Mona Charen A dead era rises again?

The end of the era of big government -- as declared by our president -- lasted exactly two years. It seems the era just couldn't stay dead. It remains to be seen whether this crop of Republicans will cleave to their small-government principles.

Giddy at the prospect of a budget surplus this year, the White House is reverting to form -- spewing new spending proposals at the rate of one per day. In a variant of Jane Austen's famous observation about single men, the Democratic Party believes that it is a truth universally acknowledged that taxes collected in excess of need require more federal programs.

Two years ago, the nation was fairly well convinced that the Medicare program was in serious trouble. Since its inception, the program's costs have far outstripped even the most pessimistic predictions. Medicare was designed at a time in our history when most people died in their late '60s or early '70s. Today, people are living longer and putting more and more strain on the program.
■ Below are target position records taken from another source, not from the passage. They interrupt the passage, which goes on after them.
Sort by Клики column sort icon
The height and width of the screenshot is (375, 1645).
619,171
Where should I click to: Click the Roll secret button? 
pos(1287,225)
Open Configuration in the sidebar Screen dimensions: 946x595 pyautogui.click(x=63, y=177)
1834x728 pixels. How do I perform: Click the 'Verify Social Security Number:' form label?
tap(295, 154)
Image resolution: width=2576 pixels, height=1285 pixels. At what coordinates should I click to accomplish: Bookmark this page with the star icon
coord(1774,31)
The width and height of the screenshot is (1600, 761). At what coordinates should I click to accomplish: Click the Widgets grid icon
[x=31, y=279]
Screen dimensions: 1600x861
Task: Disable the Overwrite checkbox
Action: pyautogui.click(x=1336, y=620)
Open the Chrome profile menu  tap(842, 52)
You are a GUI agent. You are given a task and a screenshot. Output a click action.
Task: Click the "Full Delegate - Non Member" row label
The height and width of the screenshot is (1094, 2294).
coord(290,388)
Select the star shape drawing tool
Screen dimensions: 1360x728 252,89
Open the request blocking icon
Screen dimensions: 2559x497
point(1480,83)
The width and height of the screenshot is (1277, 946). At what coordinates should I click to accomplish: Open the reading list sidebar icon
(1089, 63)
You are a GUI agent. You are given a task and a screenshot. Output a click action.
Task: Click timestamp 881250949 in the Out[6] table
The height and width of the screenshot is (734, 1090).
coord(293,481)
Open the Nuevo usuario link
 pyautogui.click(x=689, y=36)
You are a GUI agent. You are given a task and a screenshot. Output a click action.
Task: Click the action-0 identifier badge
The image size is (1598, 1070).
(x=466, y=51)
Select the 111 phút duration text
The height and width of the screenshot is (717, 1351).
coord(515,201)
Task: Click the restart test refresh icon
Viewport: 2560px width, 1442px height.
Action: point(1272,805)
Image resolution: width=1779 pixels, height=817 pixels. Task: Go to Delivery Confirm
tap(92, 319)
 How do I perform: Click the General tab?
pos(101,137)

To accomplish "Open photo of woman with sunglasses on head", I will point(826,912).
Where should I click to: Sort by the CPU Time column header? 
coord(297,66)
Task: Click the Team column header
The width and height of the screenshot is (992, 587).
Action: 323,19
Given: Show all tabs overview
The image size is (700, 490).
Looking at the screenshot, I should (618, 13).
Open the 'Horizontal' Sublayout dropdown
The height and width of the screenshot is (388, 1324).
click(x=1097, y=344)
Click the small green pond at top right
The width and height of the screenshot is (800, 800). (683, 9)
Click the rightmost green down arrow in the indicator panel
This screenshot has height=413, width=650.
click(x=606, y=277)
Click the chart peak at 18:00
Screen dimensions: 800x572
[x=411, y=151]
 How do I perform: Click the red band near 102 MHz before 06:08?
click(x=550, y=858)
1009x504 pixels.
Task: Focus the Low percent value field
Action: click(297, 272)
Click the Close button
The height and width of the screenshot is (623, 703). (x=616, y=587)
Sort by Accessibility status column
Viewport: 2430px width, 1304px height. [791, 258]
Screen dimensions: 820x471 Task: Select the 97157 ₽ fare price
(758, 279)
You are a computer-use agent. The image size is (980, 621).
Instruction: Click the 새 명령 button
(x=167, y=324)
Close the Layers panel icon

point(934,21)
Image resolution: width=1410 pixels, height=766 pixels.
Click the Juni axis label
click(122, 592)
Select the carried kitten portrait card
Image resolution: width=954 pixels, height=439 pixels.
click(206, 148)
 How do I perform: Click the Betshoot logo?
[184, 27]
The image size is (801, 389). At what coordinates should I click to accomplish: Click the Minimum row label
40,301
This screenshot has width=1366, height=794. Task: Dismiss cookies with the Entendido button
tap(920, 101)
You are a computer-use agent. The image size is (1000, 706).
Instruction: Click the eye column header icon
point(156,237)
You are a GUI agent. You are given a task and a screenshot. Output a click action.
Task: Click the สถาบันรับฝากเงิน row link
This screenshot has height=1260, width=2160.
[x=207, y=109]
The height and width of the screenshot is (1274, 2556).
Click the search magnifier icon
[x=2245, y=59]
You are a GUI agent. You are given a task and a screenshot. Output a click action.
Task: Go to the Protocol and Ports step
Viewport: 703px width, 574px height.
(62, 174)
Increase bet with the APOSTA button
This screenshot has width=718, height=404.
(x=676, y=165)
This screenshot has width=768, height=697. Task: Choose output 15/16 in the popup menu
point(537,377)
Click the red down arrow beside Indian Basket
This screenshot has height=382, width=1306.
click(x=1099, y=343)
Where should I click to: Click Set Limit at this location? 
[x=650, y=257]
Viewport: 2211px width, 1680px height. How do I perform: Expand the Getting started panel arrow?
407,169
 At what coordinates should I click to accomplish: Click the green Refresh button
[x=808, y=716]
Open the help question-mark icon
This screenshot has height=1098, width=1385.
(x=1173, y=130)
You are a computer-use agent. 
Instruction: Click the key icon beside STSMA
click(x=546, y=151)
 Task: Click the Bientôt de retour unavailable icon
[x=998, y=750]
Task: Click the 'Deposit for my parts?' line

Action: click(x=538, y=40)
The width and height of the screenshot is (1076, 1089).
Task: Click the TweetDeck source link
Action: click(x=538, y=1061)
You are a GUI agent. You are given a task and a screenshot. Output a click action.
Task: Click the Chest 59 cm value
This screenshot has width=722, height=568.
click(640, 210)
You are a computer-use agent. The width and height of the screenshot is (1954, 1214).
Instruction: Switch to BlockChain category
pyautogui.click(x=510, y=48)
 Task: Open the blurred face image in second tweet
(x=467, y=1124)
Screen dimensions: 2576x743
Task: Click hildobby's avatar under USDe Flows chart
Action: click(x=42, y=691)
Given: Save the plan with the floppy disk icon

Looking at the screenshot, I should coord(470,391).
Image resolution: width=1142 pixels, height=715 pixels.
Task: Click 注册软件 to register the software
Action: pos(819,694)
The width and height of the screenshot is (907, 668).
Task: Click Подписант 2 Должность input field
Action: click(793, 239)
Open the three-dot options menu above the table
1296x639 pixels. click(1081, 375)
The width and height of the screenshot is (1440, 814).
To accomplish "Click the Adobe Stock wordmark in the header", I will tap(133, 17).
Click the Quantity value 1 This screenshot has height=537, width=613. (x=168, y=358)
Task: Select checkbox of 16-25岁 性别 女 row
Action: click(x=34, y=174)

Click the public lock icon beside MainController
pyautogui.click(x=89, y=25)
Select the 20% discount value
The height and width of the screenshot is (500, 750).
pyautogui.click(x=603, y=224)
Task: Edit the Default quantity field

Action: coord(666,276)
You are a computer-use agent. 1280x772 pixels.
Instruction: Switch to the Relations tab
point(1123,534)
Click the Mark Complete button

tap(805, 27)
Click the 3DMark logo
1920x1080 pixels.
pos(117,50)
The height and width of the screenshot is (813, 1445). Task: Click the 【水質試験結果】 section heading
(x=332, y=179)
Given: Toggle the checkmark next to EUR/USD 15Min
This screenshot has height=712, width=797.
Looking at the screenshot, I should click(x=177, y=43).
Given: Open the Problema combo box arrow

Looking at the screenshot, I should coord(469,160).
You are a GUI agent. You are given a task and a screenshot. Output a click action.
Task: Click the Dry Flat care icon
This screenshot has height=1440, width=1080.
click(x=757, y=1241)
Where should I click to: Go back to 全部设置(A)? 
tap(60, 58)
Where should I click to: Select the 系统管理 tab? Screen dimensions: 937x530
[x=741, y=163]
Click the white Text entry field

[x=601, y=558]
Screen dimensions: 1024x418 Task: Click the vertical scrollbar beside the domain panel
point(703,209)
Medicare now provides benefits to 40 million elderly and disabled Americans. When the 75 million baby boomers begin to retire in 10 years, the cost of providing the kind of care we now offer to the elderly will be unsustainable. Why? Because there will be too many of them and not enough workers paying into the program to support it.

Some serious and responsible observers have been imagining reforms of the system that will stress increasing the age of eligibility, decreasing the services covered and permitting beneficiaries to invest in Medical Savings Accounts as an alternative to complete dependence on government handouts. A bipartisan commission on Medicare is due to make its recommendations in March of 1999.

But no one could have imagined that the cure for what ails Medicare is to add even more potential beneficiaries. Yet, that is what President Clinton is proposing. Under the president's plan, millions of workers between the ages of 62 and 65, plus 700,000 "dislocated" workers 55 and older, would be eligible to buy into the Medicare program for roughly $300 per month (a premium designed by government, not in response to market rates). As with every other proposed expansion of government's insurance role, there is no thought given to the fact that this will inevitably eliminate all incentives for employers to provide insurance for these people.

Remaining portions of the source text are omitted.